Wikibon would strongly recommend less emphasis be placed on making a few people smarter. Wikibon recommends setting clear project success goals that include automating business processes. This can be achieved by setting the goal of integrating real-time big data processing into the systems of engagement and systems of intelligence. To succeed, close cooperation and integration is required between big data scientists, analysts from the lines of business and analysts from current IT systems. Creating organizational structures that facilitate this will be a strong predictor of success.
Doers – business analysts, app developers, and business users – need to educate themselves with the potential for this technology and where it can fit into their analytic tasks today as well as discover where it can make a substantial difference tomorrow. Get as much hands on experience as practicable and seek out opportunities to become part of early big data project opportunities.

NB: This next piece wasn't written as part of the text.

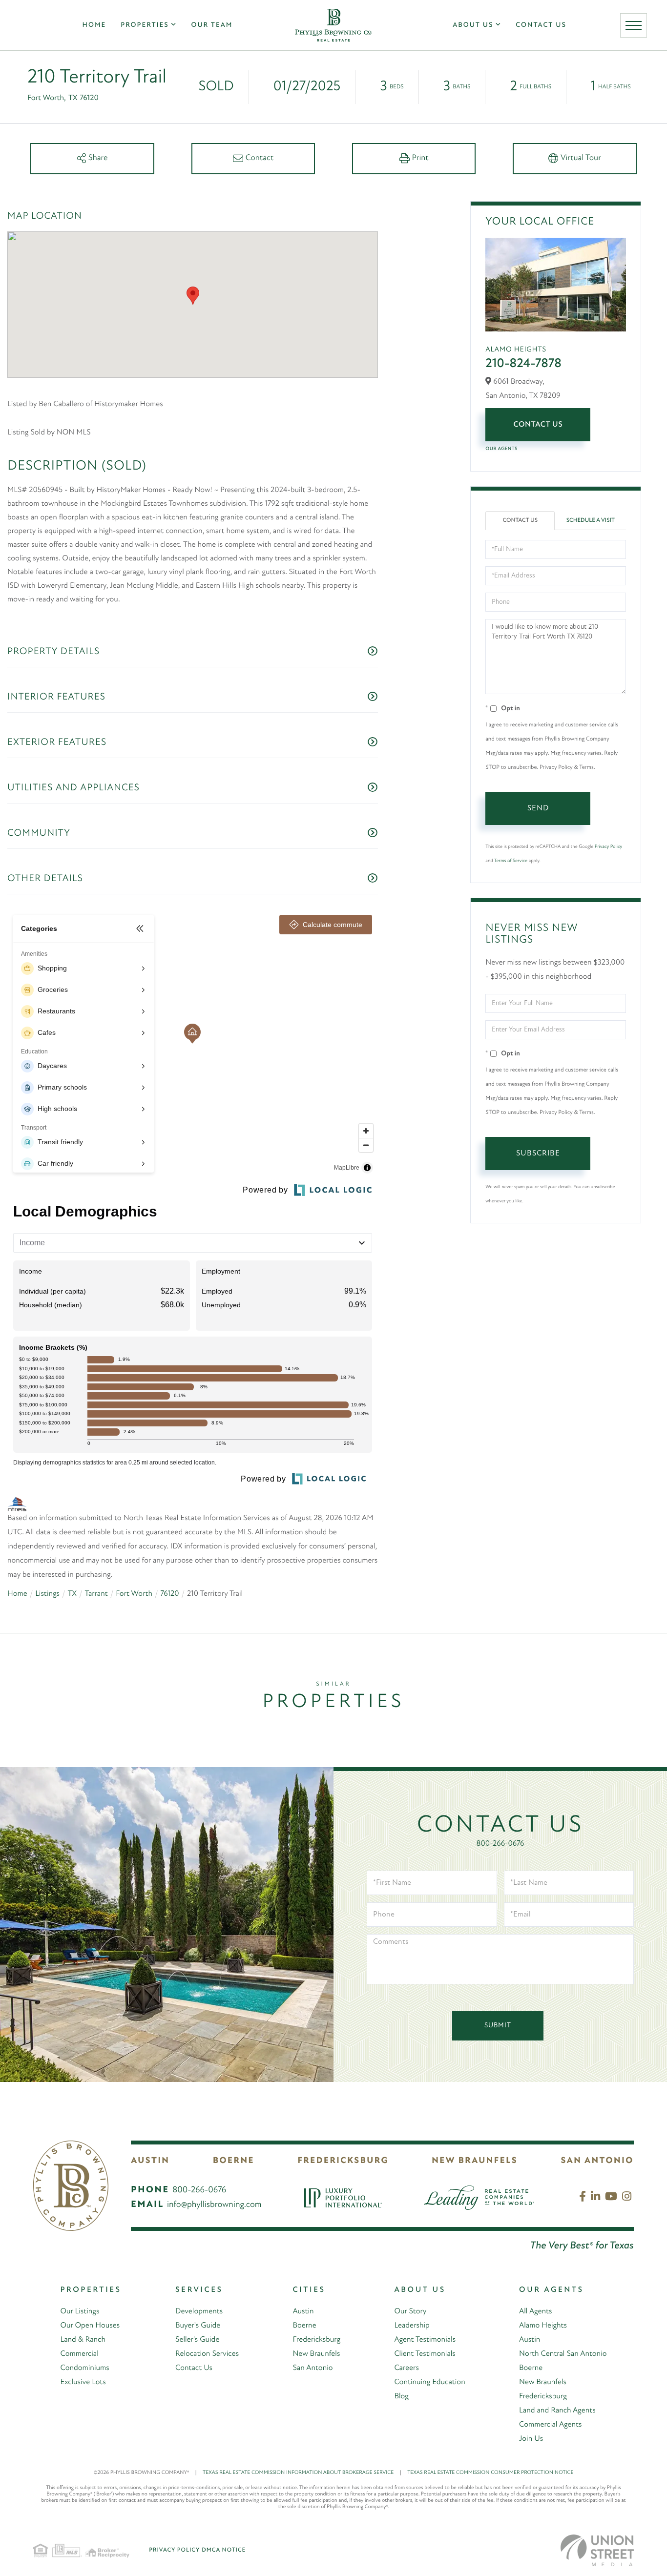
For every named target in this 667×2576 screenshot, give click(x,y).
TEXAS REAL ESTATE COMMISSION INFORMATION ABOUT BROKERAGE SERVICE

Vendors need to develop a big data software ecosystem that can help enterprises realize the potential of big data, thereby making big data an efficient and effective marketplace.
Wikibon develop its disruptive market projections using an overarching “Top down, Bottom up” research methodology. The base is established using a bottom-up methodology, looking at the detailed results of all the Big Data vendors. For the last four years, Wikibon has looked in depth at Big Data market size for the current year, and looked back at previous years to confirm or adjust previous figures. and forecast for this and related reports was determined based on extensive research involving:
- Scores of interviews with Big Data vendors
- Two extensive surveys in the Spring of 2014 and the Fall of 2015 to explore the major issues, concerns, and trends in the Big Data market
- SiliconAngle/Wikibon Cube panels and interviews at Big Data events such as Spark Summit East
- Company public revenue figures, earnings reports, and demographics
- Media reports
- Venture capital and resellers information
- Feedback from the SiliconAngle/Wikibon community of IT practitioners
Wikibon’s overarching research approach is “Top-Down & Bottom-Up”. That is, we consider the state and possibilities of technology in the context of potential business value that is deliverable (Top-Down) and leaven that with both supply-side (vendor revenue and directions, product segment conditions) and demand-side (user deployment, expectations, application benefits, adoption friction and business attitudes) perspectives. We believe a ten-year forecast window is preferable to a five year forecast for emerging and dynamic markets because we feel there are significant market forces – both providers and users – that won’t play out completely over a shorter time period. By extending our window we are able to better describe these trends and how Wikibon believes they will play out.
Treatment of Public Cloud
In prior years, Wikibon segmented out Public Cloud as a separate revenue category – including lifting software delivered on public clouds by 3rd party software vendors. We believe that this software should be simply counted in our big data software. This would also include native big data offerings from public cloud providers like AWS and Google.
In its essence, public cloud services represent an alternative delivery channel for big data products and services. As such it is an orthogonal view of the market and will be covered in an upcoming Wikibon report.
Treatment of SQL vs. NoSQL Segments
In prior years, Wikibon segmented database into two separate markets – SQL and NoSQL. In this report we have merged them into a single big data database category. While this was a useful distinction in prior years, database technology is evolving to accommodate traditional and alternative data models under a single umbrella where multiple data models can be handled within a single database framework.